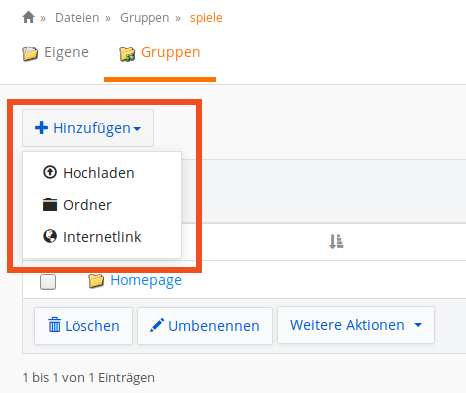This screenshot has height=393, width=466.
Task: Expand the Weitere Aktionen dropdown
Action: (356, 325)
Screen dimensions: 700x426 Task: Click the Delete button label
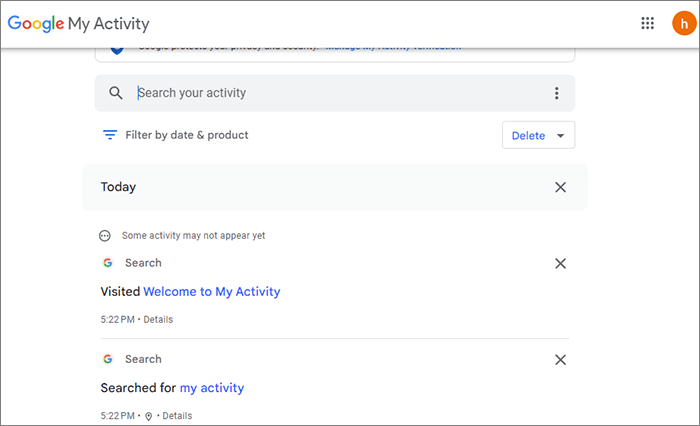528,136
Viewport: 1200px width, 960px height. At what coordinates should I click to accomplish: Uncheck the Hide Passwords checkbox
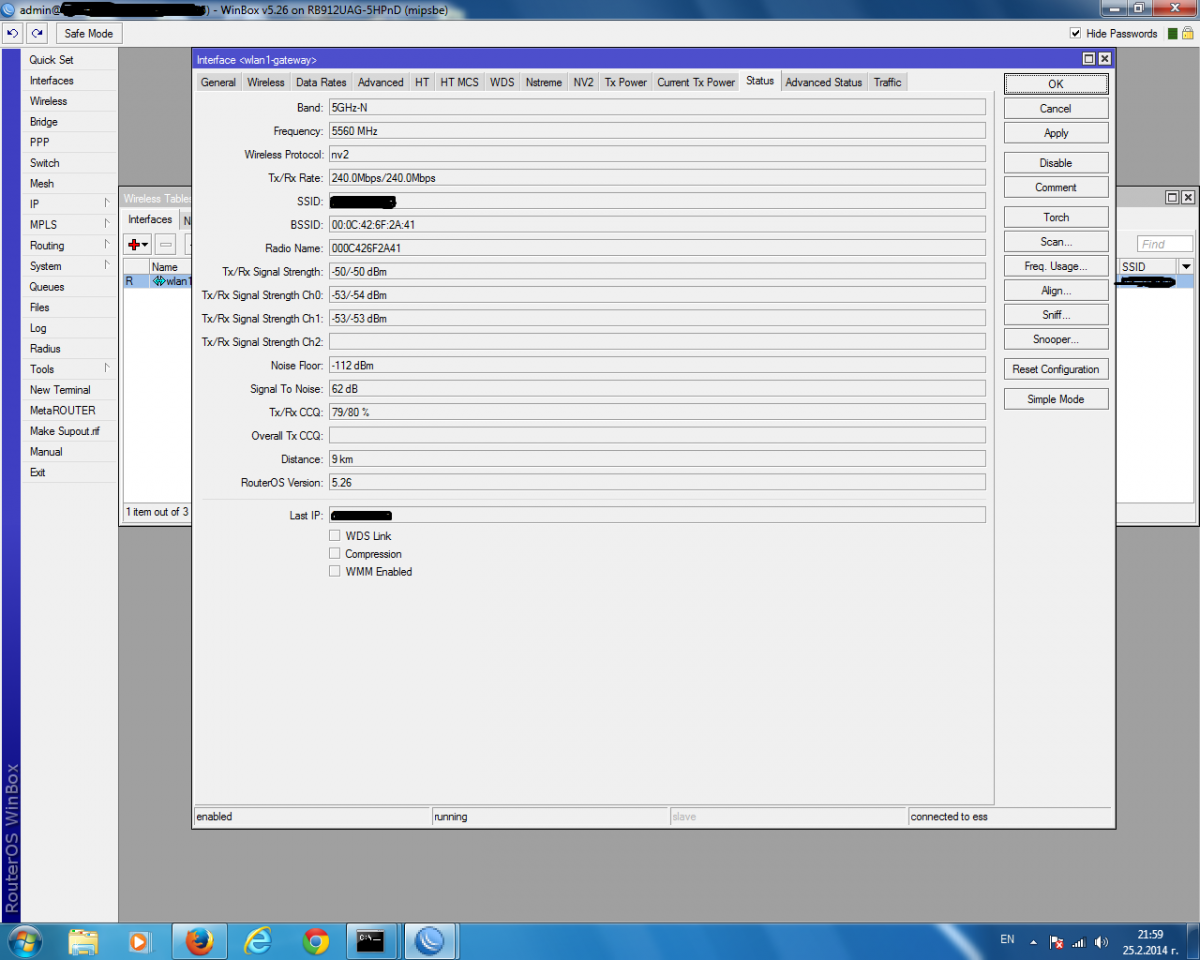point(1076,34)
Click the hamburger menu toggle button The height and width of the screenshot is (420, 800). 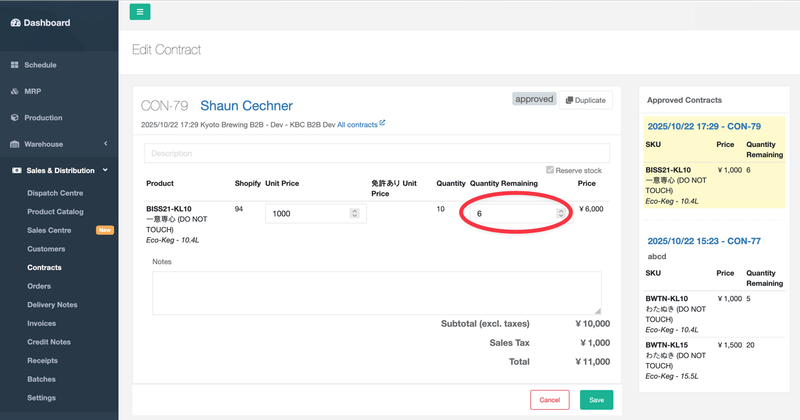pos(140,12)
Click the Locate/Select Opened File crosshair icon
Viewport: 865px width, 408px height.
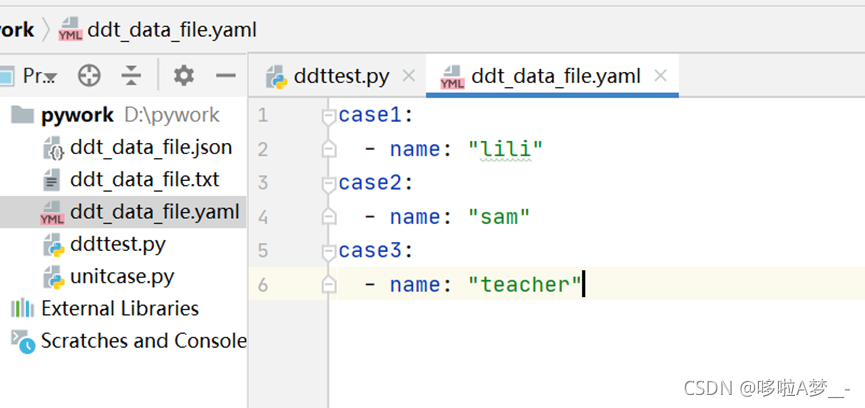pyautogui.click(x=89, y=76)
---
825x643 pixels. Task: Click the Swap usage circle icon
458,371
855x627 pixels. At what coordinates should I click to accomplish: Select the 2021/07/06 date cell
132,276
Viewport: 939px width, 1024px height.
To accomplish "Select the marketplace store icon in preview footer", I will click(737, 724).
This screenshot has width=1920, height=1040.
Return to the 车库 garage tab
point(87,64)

• [YOUR ASSIGNMENT]: Write out, from the lines above, only those from the line with "855x627 pixels. At" to the line with "This screenshot has width=1920, height=1040.", exactly as given, including the first and the last.

• [TASK ANSWER]:
855x627 pixels. At what coordinates should I click to accomplish: Select the 2021/07/06 date cell
132,276
Viewport: 939px width, 1024px height.
To accomplish "Select the marketplace store icon in preview footer", I will click(737, 724).
This screenshot has width=1920, height=1040.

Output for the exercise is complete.